Les chances de succès restent faibles, comme l’a reconnu le ministre des Transports, en raison du manque d’informations précises sur le point de disparition et de l’immensité de la zone à fouiller. À titre de comparaison, il avait fallu deux ans pour localiser l’Airbus A330 d’Air France qui s’était écrasé dans l’Atlantique Sud en 2009.
Pression des familles
La reprise des recherches répond également à une forte pression des proches, notamment ceux de nationalité chinoise, qui représentaient la principale nationalité à bord. Ces familles avaient enjoint le chef du gouvernement malaisien à reprendre les investigations par une lettre ouverte. Elles se disaient même prêtes à « investir leur propre argent ou à coopérer avec des personnes et des entreprises compétentes » pour poursuivre la traque.

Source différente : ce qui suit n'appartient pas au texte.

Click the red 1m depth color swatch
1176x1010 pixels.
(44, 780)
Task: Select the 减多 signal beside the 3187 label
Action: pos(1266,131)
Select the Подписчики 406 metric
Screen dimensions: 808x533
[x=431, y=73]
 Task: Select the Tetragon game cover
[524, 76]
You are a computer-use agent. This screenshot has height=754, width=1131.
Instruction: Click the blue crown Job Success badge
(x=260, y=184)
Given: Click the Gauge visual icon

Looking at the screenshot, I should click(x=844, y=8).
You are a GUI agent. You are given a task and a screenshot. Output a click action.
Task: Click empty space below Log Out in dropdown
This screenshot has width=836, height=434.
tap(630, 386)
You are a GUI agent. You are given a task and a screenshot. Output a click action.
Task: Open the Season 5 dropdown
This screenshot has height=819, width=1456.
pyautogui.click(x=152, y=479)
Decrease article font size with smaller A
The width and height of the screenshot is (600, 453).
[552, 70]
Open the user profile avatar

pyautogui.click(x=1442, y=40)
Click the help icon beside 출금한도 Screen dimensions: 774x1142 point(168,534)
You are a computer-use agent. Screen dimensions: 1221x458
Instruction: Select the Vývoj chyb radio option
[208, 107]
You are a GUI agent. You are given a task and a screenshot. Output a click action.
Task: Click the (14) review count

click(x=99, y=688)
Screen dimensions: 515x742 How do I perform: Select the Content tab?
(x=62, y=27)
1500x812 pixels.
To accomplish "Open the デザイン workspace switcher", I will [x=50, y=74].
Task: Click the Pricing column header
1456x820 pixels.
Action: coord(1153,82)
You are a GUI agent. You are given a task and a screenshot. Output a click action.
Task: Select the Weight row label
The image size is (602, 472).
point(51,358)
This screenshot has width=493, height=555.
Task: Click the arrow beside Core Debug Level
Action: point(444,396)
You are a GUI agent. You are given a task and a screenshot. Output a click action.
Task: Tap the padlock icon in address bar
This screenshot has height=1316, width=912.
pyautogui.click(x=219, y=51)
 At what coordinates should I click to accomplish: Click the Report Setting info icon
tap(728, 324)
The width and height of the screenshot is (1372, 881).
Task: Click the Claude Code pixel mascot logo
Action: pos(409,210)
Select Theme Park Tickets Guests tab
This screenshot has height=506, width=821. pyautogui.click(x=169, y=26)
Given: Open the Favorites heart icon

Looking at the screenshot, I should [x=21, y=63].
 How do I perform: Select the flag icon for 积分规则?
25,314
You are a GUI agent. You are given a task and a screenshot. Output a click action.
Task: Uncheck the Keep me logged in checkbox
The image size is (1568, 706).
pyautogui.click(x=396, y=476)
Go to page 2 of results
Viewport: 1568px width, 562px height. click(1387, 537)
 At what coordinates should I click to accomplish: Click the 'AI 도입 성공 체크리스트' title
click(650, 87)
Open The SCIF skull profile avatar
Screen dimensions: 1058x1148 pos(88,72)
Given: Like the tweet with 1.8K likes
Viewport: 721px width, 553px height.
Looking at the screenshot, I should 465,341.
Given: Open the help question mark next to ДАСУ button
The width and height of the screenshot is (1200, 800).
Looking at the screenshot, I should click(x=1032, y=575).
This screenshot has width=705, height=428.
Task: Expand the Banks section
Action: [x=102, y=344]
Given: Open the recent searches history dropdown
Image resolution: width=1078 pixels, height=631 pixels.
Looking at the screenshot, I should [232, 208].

Le Premier ministre Anwar Ibrahim avait lui-même évoqué la possibilité de relancer les recherches en mars dernier, réclamant des preuves « convaincantes » pour justifier un tel engagement. La proposition d’Ocean Infinity a été jugée suffisamment persuasive pour emporter la décision. L’espoir du ministre Anthony Loke est que « cette fois-ci sera positive, que l’épave sera retrouvée et que les familles pourront tourner la page ».
La nouvelle campagne d’investigation, dont le contrat doit être finalisé avant le début des opérations, devrait se dérouler entre janvier et avril, période considérée comme la plus favorable pour les recherches sous-marines dans cette région de l’océan Indien.